Subject line: Formation, differentiation and evolution of the internal Planets
Responsibility: ESA mission
Date of launch: November 9th, 2005
End of mission: December 16th, 2014
Description
The Venus Express mission was selected by the ESA among three different reuse proposals for buses and instruments already manufactured for the Mars Express and Rosetta missions. After a 150-day journey, it reached Venus on April 11th, 2006, and after a few manoeuvres (guided by the ESA control centre in Darmstadt, Germany) to reduce its speed, it entered its final orbit on May 7th.

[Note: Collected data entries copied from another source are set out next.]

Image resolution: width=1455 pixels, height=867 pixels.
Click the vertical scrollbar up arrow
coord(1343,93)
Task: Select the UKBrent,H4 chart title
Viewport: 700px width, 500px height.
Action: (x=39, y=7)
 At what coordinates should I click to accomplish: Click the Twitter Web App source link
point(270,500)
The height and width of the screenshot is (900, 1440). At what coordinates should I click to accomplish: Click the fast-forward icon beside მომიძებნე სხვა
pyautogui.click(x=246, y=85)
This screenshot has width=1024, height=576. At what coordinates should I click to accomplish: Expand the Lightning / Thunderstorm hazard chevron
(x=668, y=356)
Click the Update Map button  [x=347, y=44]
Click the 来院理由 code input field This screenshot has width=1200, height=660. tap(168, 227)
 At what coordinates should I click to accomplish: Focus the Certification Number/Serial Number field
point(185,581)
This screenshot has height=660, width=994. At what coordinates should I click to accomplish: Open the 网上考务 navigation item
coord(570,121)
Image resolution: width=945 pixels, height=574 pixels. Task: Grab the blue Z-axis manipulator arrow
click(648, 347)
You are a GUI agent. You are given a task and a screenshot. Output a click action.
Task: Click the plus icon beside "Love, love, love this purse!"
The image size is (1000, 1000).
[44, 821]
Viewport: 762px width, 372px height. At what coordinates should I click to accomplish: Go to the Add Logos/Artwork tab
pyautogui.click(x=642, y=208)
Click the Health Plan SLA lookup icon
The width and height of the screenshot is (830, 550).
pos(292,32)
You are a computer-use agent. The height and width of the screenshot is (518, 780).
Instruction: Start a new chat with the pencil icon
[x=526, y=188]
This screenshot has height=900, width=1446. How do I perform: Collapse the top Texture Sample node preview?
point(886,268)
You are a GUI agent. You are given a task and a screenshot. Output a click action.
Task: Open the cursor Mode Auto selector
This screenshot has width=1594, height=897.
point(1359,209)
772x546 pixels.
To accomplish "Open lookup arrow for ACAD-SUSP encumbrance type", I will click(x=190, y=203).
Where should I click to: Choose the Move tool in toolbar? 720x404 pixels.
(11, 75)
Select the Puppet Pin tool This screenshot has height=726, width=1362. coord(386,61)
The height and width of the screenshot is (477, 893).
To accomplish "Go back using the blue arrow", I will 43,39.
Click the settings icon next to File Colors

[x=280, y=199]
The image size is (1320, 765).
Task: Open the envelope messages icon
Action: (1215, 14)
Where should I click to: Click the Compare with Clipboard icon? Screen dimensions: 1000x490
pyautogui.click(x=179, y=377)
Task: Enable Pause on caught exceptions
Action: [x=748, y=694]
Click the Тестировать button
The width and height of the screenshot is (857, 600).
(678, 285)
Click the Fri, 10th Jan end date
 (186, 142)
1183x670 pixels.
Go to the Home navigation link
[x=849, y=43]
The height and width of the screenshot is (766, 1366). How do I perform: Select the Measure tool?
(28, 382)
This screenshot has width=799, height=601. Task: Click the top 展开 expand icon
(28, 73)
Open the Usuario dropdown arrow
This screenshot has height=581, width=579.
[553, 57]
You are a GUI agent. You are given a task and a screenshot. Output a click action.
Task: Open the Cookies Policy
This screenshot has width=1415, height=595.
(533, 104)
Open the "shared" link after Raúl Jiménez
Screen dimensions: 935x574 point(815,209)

The altitude of the orbit ranged between 66.000 and 250 kms from the planet’s surface, and it took 24 hours for the probe to complete an orbit. In view of the excellent results obtained and the potentiality and perfect functionality of the spacecraft, on February 23rd, 2007, the SPC unanimously approved the extension of the mission until May 2009, with an additional extension until the end of 2016. On December 16th, 2014, the mission was officially declared over.
Scientific goals
The scientific topic from which the Venus Express mission was born was looking for an answer as to why Venus, whose size, composition and distance from the Sun are similar to Earth, had a completely different evolution which caused it to have totally different atmosphere and totally different surface conditions, dominated by a strong greenhouse effect that can cause the planet to reach temperatures of 750° K. Therefore, the exploration of Venus can provide important information on the evolution processes of the Solar System, in general, and the greenhouse effect, in particular. Furthermore, the discovery of atmospheric windows in the close infrared, around the micron, allowed to study the atmosphere at different altitudes up to the surface. This is impossible for cameras in the visible spectrum, due to the huge thickness and density of atmospheric gases (carbon dioxide for the most part) that reach pressures of the order of 200 atmospheres above ground.
Italian contribution
Italy contributed to the mission with the PI-ship of two instruments: VIRTIS (Visible and Infrared Thermal Imaging Spectrometer, PI Giuseppe Piccioni from the ASF-INAF in Rome), an imaging spectrometer in the visible/close infrared spectrum, identical to the spectrometer in flight on the Rosetta mission, which supplies data relative to the atmosphere, surface and to their interactions; PFS (Planetary Fourier Spectrometer, Vittorio Formisano from the IFSI-INAF in Rome), which performs vertical scans of the atmosphere and is identical to the instrument in flight on the MarsExpress mission. Furthermore, there was a significant participation in manufacturing the ASPERA-4 (Analyzer of Space Plasmas and Energetic Atoms) instrument, which studies the interactions between the solar wind and the Venusian atmosphere and is identical to the instrument in flight on the MarsExpress mission.